Primer skirts a tantalizing line between incoherence and the possibility of new worlds. This is one great step for man, one great headache for moviegoers, but a pleasant one. You keep waiting for that scene where they explain themselves in language the average person can understand. That scene never arrives, and Primer, despite the odds, is even more engaging because of it.
The Assassination of Richard Nixon is the wonderful tabloidy title for a movie that couldn't be more deadly serious. Penn plays a Pennsylvania man who attempted in the early 1970s to hijack a plane and fly it into the White House and murder Nixon. True story. The actual plan, though, is not the focus of the film but rather the deterioration of a good man at wits' end, abandoned by friends (Don Cheadle) and family (Naomi Watts). He's certainly insane but not without reasons: Penn taps into the same free-floating disaffection Robert DeNiro channeled for Taxi Driver. It's a touching, tough-to-watch performance and gives the picture, by director Niels Mueller, more intensity than the serviceable filmmaking needs.
DULL BLADE, SOUR LEMONS: So Lemony Snicket's A Series of Unfortunate Events (Paramount, $38.99) was not the gotta-see franchise Paramount had hoped. These things happen. This tricked-out two-disc set suggests big plans were afoot for an ever-expanding series adapted from Daniel Handler's darkly comic novels about three orphans stalked by their "uncle" Count Olaf (Jim Carrey).
Handler (as his alter ego, Lemony) gives a jokey commentary with director Brad Silberling; there are 11 deleted scenes, a few suggesting an even lighter tone was attempted; and a slew of impersonal featurettes about sound design and special effects that suggest adapting the elegant, obsessively downbeat tone of Handler's books proved so tricky, the art direction became king.

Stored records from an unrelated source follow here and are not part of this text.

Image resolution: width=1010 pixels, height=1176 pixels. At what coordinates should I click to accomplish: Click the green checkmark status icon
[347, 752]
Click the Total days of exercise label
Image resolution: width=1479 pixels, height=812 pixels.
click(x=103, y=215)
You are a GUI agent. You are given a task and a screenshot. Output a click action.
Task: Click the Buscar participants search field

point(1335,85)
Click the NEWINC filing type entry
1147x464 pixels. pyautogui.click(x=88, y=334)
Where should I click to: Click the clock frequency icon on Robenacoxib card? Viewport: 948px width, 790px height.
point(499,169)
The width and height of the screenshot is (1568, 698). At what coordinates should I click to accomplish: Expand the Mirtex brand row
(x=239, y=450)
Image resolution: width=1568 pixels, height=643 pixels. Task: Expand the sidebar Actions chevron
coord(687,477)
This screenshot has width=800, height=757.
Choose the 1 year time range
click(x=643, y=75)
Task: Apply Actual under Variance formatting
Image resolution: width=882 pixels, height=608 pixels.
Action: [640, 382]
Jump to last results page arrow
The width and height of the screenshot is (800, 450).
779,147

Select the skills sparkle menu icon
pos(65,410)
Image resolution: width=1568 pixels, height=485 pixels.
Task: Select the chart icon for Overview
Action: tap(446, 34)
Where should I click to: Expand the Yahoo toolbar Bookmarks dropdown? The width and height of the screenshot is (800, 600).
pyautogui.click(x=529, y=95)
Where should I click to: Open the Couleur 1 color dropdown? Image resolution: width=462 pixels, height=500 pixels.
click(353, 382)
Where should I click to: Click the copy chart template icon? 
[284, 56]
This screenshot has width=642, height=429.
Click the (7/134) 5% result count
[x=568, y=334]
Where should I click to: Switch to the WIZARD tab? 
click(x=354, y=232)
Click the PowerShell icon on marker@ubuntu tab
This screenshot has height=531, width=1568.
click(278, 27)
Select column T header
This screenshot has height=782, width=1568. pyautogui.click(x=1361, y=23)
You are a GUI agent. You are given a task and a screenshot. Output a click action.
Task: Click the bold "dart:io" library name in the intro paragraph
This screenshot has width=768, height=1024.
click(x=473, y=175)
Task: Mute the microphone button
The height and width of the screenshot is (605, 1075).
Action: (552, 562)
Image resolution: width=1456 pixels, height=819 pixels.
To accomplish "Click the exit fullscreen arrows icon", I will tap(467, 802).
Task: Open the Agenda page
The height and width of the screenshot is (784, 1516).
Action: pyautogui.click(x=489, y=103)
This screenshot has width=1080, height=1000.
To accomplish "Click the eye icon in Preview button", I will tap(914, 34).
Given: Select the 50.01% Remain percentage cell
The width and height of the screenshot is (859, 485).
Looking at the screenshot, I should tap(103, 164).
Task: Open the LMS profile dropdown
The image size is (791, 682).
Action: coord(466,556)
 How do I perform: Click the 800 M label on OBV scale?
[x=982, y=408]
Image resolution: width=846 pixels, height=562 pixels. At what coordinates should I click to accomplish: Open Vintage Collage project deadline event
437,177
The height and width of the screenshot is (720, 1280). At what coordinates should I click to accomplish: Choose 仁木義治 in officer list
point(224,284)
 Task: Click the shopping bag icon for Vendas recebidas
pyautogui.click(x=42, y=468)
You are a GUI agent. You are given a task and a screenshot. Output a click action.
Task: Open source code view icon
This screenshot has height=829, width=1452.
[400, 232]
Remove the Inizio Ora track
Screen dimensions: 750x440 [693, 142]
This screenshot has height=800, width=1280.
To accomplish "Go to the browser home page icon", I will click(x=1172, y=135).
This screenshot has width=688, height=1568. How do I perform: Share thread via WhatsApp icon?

As for Blade: Trinity (New Line, $29.97) - there's no lousier proposition than a franchise about vampires that runs out of bite. It becomes susceptible to all sorts of bad puns that suck the life out of it. Wesley Snipes returns to fight the last war between the humans and the vampires, and isn't that's what they were saying two pictures ago? Stick a stake in Blade; he's done.